GOAL OF THE EXERCISE:
Reproduce every line of the entries below word for word, in the same order.

-- BEGIN DATA FOR THE TASK --

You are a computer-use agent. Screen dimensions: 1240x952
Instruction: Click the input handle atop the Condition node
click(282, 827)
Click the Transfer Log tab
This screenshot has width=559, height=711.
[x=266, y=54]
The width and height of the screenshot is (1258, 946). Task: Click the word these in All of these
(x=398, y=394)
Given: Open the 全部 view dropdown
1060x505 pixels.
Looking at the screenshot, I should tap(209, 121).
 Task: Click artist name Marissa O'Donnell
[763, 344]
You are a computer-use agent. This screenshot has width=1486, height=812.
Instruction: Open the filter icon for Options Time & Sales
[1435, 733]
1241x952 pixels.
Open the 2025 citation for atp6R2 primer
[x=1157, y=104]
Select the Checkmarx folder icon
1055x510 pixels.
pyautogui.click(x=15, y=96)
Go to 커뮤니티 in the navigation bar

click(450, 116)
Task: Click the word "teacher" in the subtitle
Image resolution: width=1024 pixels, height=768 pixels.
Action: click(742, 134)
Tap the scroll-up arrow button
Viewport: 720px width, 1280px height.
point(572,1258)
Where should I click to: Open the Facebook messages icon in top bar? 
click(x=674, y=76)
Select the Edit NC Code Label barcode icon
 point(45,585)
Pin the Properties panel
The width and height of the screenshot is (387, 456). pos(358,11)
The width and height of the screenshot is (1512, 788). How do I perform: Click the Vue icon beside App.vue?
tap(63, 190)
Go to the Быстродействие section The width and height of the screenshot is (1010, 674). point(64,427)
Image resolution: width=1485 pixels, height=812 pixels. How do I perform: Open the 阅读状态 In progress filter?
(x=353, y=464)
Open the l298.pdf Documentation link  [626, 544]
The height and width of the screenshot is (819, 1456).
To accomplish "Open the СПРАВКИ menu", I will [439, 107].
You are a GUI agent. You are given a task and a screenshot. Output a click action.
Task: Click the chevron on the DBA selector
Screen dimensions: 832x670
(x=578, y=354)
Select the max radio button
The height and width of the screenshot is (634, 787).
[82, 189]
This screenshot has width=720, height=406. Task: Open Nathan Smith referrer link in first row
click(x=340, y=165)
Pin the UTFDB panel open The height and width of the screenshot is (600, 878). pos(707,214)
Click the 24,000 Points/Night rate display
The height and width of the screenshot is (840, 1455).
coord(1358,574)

-- END DATA FOR THE TASK --

WRITTEN SOLUTION:
You are a computer-use agent. Screen dimensions: 1240x952
Instruction: Click the input handle atop the Condition node
click(282, 827)
Click the Transfer Log tab
This screenshot has width=559, height=711.
[x=266, y=54]
The width and height of the screenshot is (1258, 946). Task: Click the word these in All of these
(x=398, y=394)
Given: Open the 全部 view dropdown
1060x505 pixels.
Looking at the screenshot, I should tap(209, 121).
 Task: Click artist name Marissa O'Donnell
[763, 344]
You are a computer-use agent. This screenshot has width=1486, height=812.
Instruction: Open the filter icon for Options Time & Sales
[1435, 733]
1241x952 pixels.
Open the 2025 citation for atp6R2 primer
[x=1157, y=104]
Select the Checkmarx folder icon
1055x510 pixels.
pyautogui.click(x=15, y=96)
Go to 커뮤니티 in the navigation bar

click(450, 116)
Task: Click the word "teacher" in the subtitle
Image resolution: width=1024 pixels, height=768 pixels.
Action: click(742, 134)
Tap the scroll-up arrow button
Viewport: 720px width, 1280px height.
point(572,1258)
Where should I click to: Open the Facebook messages icon in top bar? 
click(x=674, y=76)
Select the Edit NC Code Label barcode icon
 point(45,585)
Pin the Properties panel
The width and height of the screenshot is (387, 456). pos(358,11)
The width and height of the screenshot is (1512, 788). How do I perform: Click the Vue icon beside App.vue?
tap(63, 190)
Go to the Быстродействие section The width and height of the screenshot is (1010, 674). point(64,427)
Image resolution: width=1485 pixels, height=812 pixels. How do I perform: Open the 阅读状态 In progress filter?
(x=353, y=464)
Open the l298.pdf Documentation link  [626, 544]
The height and width of the screenshot is (819, 1456).
To accomplish "Open the СПРАВКИ menu", I will [439, 107].
You are a GUI agent. You are given a task and a screenshot. Output a click action.
Task: Click the chevron on the DBA selector
Screen dimensions: 832x670
(x=578, y=354)
Select the max radio button
The height and width of the screenshot is (634, 787).
[82, 189]
This screenshot has width=720, height=406. Task: Open Nathan Smith referrer link in first row
click(x=340, y=165)
Pin the UTFDB panel open The height and width of the screenshot is (600, 878). pos(707,214)
Click the 24,000 Points/Night rate display
The height and width of the screenshot is (840, 1455).
coord(1358,574)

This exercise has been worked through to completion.